■ **TASKS TO COMPLETE**
(A) From the passage on reading critically in your genre, print the part that begins with the words containing "Why is that" and ends with "after you read.".
(B) In the passage on reading critically in your genre, list every question it suggests keeping in mind before you start a book.

■ **EXCERPT PROVIDED**
——————————
Confession time: I don’t read in my genre very much. Cross that – I don’t read critically in my genre very much. Let’s face it, it’s not exactly a chore to read a romance novel, but I’m terrible at making the time to really think about what I’m reading, analyze it, and learn from it.
What does it mean to read critically in your genre? First off, it means picking books that are actually in the same market as what you’re writing/querying. So me reading a historical romance when I’m trying to sell a futuristic romance? Not super helpful.
Why is that important? Imagine you’re trying to sell a cookie. The first thing people ask is, “What kind of cookie is it?” Whatever reply you give, your cookie had better have some basic elements if it’s going to be accepted. You can’t advertise something as a chocolate chip cookie unless it has a) chocolate chips, and b) some sort of cookie-like baked product surrounding those chips. Reading in your genre is a way of learning what those fundamental elements of that genre are and making sure you’re being truthful in claiming your book would be positioned correctly there.
Second off, it means thinking before you read, as you read, and after you read.
Before you read: Have some questions in your mind. What kind of conflict drives the book? What archetypes do the characters fall into? How does the author lay out backstory, space out turning points, and wrap up remaining questions? How does she draw you in?
Basically, know ahead of time what you want to learn.
——————————
■ **EXERCISE DATA**
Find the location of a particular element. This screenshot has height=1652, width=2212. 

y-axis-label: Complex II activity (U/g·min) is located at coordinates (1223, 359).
——————————
■ **ANSWERS BY TASK**
(A)
Why is that important? Imagine you’re trying to sell a cookie. The first thing people ask is, “What kind of cookie is it?” Whatever reply you give, your cookie had better have some basic elements if it’s going to be accepted. You can’t advertise something as a chocolate chip cookie unless it has a) chocolate chips, and b) some sort of cookie-like baked product surrounding those chips. Reading in your genre is a way of learning what those fundamental elements of that genre are and making sure you’re being truthful in claiming your book would be positioned correctly there.
Second off, it means thinking before you read, as you read, and after you read.

(B)
- What kind of conflict drives the book?
- What archetypes do the characters fall into?
- How does the author lay out backstory, space out turning points, and wrap up remaining questions?
- How does she draw you in?